**WHAT YOU WILL DO:**
Recast the items from the line containing "This screenshot has height=1080, width=1920. Describe" through the line containing "coordinates (632, 947)." as a JSON list of strings, one string per line, with blank lines omitted.

**DATA FOR THIS TASK:**
start
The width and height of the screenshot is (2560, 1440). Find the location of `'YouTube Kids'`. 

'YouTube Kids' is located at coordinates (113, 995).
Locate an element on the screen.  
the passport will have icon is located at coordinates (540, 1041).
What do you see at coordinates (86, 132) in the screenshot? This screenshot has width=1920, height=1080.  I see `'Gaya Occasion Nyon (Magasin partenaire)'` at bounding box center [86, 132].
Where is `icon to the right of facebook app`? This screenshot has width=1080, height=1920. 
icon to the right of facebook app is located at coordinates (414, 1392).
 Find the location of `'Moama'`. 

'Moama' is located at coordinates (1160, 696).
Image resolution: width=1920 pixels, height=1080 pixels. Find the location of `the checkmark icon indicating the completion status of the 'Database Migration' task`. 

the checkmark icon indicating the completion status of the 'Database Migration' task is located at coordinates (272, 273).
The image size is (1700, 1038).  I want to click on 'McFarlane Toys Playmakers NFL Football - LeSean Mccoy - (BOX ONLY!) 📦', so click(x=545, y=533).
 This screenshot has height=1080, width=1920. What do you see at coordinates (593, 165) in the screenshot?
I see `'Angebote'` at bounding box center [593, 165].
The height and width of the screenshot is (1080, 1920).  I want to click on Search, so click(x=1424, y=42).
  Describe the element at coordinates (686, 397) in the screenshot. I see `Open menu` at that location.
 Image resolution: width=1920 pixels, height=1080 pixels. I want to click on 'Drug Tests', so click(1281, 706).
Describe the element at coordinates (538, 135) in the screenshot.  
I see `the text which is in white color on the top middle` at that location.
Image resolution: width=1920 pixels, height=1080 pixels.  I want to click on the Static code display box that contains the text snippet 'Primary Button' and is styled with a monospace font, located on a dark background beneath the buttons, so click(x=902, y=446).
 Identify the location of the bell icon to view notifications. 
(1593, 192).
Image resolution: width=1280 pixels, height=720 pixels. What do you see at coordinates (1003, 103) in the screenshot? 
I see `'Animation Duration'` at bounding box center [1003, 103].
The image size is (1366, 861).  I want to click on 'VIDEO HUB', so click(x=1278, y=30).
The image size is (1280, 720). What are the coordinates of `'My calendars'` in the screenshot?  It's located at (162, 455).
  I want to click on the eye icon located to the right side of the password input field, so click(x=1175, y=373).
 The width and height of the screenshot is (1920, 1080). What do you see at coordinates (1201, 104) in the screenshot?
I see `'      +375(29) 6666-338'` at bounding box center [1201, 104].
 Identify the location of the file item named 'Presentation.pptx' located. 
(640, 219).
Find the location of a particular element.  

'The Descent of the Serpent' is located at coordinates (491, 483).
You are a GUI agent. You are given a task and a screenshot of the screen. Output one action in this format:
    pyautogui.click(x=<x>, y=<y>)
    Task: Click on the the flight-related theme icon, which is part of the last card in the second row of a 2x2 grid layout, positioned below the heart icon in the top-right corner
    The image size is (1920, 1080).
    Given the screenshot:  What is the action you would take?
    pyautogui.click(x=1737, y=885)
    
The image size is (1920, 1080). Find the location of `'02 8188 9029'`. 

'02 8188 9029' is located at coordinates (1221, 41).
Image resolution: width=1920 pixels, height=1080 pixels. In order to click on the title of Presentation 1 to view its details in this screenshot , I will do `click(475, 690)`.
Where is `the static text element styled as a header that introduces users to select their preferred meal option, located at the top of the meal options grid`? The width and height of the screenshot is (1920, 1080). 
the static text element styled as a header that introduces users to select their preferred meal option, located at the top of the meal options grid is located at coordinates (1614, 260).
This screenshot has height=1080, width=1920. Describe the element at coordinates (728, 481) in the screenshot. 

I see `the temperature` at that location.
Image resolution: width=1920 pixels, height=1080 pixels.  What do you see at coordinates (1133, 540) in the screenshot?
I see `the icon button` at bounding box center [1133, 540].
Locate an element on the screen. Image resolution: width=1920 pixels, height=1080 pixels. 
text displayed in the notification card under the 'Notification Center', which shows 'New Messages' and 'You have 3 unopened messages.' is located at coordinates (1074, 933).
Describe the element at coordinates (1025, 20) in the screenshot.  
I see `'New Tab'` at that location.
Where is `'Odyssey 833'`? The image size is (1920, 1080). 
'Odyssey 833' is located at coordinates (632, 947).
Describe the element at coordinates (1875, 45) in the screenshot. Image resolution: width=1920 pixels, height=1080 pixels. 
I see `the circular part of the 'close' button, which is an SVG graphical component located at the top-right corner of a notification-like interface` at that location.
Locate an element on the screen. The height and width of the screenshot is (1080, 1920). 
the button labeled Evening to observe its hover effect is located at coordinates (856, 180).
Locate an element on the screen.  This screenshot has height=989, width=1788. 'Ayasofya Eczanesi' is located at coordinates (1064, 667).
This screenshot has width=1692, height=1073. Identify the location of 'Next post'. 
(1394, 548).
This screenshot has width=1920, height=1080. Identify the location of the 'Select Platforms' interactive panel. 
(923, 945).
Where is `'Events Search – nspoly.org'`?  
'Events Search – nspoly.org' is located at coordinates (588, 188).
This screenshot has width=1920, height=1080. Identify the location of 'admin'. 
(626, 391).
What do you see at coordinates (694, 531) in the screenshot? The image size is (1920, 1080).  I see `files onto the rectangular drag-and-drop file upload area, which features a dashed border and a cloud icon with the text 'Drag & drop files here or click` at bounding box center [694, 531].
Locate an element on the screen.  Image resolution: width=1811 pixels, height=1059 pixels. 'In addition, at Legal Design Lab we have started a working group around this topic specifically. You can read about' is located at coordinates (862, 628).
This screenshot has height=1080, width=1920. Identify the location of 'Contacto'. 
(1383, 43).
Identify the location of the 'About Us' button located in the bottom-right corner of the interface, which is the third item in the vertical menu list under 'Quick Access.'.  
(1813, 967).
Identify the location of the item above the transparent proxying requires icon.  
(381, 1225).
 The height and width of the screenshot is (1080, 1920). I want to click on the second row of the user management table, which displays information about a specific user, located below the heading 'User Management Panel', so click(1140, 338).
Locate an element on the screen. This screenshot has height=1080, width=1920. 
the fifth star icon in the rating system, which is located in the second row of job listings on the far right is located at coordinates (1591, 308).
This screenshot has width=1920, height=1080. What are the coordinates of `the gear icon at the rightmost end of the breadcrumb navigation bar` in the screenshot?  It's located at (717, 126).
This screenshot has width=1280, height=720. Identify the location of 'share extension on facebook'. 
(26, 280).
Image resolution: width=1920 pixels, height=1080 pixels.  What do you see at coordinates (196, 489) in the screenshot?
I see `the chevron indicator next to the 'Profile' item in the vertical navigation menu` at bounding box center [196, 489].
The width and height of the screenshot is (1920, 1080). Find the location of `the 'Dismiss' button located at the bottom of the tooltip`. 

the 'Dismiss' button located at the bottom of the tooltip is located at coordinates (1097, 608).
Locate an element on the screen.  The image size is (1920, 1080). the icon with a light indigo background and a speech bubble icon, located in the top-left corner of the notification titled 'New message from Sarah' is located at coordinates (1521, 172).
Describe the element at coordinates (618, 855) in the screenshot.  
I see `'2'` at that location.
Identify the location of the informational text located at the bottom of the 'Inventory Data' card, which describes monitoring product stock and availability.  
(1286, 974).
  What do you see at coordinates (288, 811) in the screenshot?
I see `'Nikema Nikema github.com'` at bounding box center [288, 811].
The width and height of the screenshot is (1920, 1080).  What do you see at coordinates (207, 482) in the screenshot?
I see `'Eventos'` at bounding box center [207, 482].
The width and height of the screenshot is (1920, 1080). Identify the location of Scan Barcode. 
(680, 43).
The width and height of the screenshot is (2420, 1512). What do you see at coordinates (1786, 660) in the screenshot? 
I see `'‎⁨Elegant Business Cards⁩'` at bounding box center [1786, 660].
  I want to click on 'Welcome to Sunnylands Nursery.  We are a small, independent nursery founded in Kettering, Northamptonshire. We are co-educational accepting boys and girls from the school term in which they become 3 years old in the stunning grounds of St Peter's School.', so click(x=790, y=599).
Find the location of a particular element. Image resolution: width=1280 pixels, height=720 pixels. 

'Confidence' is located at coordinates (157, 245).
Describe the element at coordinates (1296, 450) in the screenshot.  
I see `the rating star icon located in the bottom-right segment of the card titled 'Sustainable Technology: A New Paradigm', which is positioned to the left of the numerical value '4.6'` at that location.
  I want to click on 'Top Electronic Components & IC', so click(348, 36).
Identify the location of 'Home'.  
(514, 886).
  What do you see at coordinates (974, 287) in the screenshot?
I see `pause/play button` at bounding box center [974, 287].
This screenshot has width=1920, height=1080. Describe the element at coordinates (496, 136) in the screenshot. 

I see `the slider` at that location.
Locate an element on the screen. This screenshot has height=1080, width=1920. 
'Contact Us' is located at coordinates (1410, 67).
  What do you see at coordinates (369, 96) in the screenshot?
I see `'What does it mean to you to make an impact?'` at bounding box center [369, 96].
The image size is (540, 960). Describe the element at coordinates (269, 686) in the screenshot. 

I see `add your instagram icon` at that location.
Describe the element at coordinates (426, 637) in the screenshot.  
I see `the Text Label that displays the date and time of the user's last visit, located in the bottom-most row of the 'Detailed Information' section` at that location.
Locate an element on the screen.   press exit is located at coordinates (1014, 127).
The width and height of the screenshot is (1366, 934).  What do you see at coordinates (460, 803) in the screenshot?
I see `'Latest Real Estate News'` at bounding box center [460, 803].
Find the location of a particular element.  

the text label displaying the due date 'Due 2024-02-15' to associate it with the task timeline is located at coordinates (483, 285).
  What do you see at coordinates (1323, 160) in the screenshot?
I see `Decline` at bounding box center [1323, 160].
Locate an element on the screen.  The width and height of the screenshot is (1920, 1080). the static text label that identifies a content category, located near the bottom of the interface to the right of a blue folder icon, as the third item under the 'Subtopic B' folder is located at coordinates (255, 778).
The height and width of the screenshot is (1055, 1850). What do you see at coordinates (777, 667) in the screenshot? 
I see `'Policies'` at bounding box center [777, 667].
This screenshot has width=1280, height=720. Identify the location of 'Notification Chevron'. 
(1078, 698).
end
**RESULT:**
[
  "This screenshot has height=1080, width=1920. Describe the element at coordinates (728, 481) in the screenshot. ",
  "I see `the temperature` at that location.",
  "Image resolution: width=1920 pixels, height=1080 pixels.  What do you see at coordinates (1133, 540) in the screenshot?",
  "I see `the icon button` at bounding box center [1133, 540].",
  "Locate an element on the screen. Image resolution: width=1920 pixels, height=1080 pixels. ",
  "text displayed in the notification card under the 'Notification Center', which shows 'New Messages' and 'You have 3 unopened messages.' is located at coordinates (1074, 933).",
  "Describe the element at coordinates (1025, 20) in the screenshot.  ",
  "I see `'New Tab'` at that location.",
  "Where is `'Odyssey 833'`? The image size is (1920, 1080). ",
  "'Odyssey 833' is located at coordinates (632, 947)."
]